Impacting health care: focus on older adults

As our population ages, attention focuses on ways to improve health outcomes for older adults, and to prevent injuries and harm. For older adults, falls are common and costly. Falls are caused by many things, one of which is the use of certain medications. A Falls Risk Increasing Drug (FRID) is a medication that the literature demonstrates can contribute to falling among older adults.

David Mott, professor and Division Chair of the Social and Administrative Sciences Division, has been conducting research focused on the idea that pharmacists can review and modify older adults’ use of FRIDs, making medication use by older adults safe, and potentially preventing falling due to medication use.

Mott and his research team received two research grants from the UW Institute for Clinical and Translation Research (UW ICTR) to study this topic. Both grant projects involved partnerships with the UW-Madison School of Medicine and Public Health (UW-SMPH), county-based Aging and Disability Resource Centers (ADRCs), county-based Aging Units (AUs), and the Community and Academic Aging Research Network (CAARN). The first grant funded a pilot study for a community pharmacist to provide face-to-face medication review sessions with older adults in Brown County. The grant utilized a team of experts from the UW-Madison School of Pharmacy and UW-SMPH to develop a list of FRIDs, to develop a clinical algorithm to guide the review and modification of FRID use, to train pharmacists to use the clinical algorithm, and to use fundamentals of motivational interviewing during the review session. The randomized control trial revealed that a significantly larger proportion of older adults using FRIDs, who met with the pharmacist had their FRID use modified by the pharmacist, compared with a group of older adults that did not meet with the pharmacist. “The pharmacist in our pilot study was able to modify FRID use to a higher degree than a previous study published in the literature. We think including OTC medications and training the pharmacist to use motivational interviewing techniques were key to the impact of the pharmacist in modifying FRID use,” Mott said. The second grant funded an expansion of the pilot study, to four counties and eleven pharmacists. Preliminary results suggest that pharmacists were effective in modifying FRID use among older adults enrolled in the study.

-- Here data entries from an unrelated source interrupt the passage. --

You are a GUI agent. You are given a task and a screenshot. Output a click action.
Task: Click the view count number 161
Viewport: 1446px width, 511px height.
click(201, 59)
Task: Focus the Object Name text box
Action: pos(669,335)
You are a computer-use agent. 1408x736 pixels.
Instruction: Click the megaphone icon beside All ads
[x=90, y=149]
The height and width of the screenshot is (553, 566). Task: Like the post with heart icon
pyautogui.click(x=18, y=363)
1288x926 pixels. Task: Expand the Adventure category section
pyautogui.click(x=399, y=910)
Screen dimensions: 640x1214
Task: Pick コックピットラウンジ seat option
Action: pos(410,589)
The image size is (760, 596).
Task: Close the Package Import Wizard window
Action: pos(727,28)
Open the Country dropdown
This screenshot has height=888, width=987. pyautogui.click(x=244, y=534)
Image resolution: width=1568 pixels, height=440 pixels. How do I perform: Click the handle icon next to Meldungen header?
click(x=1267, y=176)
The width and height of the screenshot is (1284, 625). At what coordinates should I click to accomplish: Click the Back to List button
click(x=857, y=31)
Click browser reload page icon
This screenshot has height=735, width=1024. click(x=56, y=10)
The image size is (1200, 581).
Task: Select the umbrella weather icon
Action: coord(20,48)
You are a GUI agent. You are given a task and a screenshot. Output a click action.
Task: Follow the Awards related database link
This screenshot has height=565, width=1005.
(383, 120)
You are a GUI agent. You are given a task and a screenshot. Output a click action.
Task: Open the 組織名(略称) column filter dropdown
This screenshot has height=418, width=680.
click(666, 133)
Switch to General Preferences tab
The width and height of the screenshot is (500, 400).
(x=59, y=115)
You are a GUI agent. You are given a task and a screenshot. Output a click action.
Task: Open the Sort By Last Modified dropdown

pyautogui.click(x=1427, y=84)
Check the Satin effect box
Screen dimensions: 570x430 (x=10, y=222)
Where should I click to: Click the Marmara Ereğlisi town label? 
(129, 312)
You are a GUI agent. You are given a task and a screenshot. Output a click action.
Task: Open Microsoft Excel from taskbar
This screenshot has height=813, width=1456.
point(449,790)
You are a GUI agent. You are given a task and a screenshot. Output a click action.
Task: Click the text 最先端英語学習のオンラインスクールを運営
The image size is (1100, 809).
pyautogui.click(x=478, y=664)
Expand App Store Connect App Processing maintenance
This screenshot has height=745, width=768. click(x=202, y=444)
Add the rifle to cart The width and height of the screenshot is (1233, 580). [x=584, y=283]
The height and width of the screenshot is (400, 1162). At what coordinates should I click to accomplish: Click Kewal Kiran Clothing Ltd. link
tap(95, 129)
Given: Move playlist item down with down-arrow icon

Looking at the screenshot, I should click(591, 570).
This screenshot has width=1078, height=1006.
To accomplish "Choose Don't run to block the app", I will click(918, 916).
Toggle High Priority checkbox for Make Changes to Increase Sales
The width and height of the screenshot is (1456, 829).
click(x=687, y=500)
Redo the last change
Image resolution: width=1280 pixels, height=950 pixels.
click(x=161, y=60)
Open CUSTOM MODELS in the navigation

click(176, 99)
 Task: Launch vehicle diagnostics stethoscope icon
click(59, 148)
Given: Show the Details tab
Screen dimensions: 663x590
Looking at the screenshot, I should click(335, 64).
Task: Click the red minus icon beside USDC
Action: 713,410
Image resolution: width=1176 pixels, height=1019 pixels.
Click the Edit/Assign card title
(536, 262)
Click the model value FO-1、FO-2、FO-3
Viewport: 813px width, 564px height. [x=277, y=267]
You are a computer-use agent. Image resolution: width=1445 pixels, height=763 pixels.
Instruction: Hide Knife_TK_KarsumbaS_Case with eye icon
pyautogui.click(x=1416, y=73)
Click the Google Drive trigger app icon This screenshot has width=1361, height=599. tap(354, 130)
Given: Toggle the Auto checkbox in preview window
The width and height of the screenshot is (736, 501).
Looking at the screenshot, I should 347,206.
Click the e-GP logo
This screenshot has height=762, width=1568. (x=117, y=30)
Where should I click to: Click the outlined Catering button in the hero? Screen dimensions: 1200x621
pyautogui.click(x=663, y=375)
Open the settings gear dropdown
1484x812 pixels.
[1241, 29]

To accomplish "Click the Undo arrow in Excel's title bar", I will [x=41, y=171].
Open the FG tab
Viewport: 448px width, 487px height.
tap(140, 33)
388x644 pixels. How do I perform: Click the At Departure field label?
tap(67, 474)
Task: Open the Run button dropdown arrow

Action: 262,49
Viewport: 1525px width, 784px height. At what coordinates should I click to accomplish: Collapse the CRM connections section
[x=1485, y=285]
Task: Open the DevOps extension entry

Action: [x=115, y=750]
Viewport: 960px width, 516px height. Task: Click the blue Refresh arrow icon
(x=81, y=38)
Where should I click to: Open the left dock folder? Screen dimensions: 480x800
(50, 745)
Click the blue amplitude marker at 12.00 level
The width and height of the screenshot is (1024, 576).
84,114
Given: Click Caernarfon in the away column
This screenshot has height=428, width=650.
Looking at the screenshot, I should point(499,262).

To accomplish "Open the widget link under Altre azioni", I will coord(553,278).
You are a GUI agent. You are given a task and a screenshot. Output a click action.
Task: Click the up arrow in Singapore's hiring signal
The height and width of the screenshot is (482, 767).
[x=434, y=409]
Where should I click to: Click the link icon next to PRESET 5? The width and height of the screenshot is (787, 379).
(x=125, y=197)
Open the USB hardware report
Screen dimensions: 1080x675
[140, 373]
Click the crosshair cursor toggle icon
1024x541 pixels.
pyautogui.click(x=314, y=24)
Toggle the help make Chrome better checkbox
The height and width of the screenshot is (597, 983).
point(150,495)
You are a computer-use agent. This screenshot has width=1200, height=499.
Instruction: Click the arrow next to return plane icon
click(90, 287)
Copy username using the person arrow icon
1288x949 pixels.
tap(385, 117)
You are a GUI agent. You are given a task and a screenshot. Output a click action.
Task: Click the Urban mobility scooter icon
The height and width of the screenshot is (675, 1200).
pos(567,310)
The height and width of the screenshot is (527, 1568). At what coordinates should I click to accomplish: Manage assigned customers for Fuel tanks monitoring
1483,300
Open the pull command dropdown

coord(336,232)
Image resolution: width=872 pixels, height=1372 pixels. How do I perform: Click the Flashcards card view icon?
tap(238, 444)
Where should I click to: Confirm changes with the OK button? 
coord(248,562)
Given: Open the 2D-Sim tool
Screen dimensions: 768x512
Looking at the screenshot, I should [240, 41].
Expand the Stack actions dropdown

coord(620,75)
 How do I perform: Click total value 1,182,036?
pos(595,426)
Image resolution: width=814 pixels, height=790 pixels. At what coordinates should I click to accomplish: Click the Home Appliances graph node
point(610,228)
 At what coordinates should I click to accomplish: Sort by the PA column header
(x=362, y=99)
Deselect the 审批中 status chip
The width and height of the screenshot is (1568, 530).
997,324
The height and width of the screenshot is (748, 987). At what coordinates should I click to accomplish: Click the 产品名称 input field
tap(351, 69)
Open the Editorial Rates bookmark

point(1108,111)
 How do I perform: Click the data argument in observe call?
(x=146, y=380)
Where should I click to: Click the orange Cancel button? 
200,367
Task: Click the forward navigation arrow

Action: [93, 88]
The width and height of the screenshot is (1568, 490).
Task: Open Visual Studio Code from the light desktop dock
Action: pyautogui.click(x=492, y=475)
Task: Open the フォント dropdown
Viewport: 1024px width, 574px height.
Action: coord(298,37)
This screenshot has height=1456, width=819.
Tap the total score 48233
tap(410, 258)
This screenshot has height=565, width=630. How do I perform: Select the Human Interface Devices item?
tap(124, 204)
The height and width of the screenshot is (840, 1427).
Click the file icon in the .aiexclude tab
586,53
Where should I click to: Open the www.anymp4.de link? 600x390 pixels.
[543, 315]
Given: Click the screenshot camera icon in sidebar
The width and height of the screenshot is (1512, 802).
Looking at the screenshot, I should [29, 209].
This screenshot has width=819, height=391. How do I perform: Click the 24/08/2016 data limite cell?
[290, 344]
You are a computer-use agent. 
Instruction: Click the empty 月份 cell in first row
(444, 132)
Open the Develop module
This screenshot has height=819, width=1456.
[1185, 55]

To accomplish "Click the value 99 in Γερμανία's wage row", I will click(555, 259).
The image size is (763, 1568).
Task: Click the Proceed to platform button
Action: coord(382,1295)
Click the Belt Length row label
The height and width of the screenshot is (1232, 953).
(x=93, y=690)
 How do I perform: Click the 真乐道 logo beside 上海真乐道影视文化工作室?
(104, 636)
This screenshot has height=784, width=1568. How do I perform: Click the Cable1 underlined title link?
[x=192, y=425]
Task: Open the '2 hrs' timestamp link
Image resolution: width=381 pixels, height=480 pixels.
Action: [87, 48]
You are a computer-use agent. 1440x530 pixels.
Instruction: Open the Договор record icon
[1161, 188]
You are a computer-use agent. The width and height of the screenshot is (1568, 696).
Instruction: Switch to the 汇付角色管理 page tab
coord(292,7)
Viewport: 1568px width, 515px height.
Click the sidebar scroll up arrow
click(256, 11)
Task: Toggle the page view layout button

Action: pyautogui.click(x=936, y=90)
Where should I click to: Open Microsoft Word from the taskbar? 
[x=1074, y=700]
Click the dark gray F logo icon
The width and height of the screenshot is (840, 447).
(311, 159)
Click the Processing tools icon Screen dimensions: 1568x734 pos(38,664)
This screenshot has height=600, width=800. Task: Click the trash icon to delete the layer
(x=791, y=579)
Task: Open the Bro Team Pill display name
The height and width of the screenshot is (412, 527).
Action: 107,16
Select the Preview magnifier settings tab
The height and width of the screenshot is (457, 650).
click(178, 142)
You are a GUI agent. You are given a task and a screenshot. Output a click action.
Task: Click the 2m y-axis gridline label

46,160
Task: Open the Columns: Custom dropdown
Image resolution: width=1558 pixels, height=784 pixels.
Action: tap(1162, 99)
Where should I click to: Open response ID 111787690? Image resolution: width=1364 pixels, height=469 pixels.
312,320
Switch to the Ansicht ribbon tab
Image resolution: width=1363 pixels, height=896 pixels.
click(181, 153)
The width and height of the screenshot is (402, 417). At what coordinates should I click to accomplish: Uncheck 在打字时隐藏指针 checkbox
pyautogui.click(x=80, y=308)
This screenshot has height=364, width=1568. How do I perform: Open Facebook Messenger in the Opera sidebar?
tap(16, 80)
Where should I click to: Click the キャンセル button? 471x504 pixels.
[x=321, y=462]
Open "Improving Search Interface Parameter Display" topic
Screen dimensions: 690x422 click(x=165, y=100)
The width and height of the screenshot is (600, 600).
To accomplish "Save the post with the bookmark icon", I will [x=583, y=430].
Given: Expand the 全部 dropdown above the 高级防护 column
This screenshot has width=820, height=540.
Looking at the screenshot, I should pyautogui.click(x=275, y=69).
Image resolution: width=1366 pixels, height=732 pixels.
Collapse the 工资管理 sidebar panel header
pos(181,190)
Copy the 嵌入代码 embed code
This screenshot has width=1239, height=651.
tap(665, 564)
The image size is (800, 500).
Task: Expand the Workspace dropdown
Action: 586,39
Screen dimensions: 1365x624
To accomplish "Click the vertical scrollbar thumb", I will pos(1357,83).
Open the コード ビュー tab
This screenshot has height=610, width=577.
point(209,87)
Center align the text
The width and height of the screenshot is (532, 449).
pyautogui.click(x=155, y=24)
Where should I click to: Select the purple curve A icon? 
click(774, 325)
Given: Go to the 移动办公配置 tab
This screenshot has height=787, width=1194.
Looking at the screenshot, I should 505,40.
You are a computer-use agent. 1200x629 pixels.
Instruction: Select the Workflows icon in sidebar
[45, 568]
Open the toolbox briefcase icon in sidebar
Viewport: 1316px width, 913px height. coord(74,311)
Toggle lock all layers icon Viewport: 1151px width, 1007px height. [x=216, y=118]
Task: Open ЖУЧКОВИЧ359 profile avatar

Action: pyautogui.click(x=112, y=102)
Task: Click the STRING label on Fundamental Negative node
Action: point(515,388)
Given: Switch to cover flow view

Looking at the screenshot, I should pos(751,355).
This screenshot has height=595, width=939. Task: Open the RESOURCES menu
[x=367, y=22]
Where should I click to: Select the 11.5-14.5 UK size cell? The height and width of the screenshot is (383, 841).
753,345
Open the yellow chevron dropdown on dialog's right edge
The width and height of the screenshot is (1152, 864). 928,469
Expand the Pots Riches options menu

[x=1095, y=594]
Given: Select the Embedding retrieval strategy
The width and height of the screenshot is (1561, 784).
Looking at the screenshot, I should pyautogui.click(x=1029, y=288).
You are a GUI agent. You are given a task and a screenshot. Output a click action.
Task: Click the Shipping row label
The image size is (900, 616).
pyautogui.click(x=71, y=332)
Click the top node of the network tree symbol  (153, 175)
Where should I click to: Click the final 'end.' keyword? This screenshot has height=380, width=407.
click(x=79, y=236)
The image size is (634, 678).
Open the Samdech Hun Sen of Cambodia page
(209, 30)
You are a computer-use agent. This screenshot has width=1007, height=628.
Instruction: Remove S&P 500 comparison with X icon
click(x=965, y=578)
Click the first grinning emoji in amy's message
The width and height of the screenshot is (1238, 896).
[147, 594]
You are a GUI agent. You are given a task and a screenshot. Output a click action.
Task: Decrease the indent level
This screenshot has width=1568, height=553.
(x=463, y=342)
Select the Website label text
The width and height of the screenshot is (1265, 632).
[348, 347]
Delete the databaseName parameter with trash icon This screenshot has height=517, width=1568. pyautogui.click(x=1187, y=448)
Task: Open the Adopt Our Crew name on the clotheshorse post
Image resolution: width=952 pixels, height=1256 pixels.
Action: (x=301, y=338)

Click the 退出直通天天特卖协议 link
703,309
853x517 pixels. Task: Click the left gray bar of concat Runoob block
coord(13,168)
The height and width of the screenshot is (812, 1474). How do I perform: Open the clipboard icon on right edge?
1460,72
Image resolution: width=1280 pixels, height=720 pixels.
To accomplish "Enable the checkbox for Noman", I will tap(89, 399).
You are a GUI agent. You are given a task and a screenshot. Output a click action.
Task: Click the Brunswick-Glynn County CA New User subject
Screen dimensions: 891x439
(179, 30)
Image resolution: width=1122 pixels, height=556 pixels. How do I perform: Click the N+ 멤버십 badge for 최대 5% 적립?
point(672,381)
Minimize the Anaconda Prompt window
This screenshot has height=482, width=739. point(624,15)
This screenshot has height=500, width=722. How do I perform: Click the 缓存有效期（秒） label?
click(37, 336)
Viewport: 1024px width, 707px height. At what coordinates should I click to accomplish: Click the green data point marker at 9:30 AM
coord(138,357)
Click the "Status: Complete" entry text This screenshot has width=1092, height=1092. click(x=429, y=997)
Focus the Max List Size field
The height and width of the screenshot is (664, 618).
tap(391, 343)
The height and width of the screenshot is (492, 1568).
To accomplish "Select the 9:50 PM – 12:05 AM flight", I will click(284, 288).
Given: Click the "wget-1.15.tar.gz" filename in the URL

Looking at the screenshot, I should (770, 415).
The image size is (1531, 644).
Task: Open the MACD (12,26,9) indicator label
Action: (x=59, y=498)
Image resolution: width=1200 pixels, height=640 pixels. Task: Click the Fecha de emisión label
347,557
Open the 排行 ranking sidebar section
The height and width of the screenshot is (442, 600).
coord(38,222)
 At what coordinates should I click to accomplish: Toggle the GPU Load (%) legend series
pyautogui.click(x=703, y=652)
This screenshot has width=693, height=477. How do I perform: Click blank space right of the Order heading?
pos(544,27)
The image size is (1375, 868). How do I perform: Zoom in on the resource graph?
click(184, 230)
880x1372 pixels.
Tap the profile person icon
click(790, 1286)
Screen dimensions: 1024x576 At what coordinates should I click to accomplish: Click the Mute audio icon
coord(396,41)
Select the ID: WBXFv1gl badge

The results of both studies indicate that community pharmacists can have an impact on making medication use safer for older adults in Wisconsin. Mott and his research partners have been in discussions with health systems in Wisconsin about utilizing pharmacists to review FRID use by older adults. A larger research grant is being planned that will expand the research to older adults living in rural communities of Wisconsin.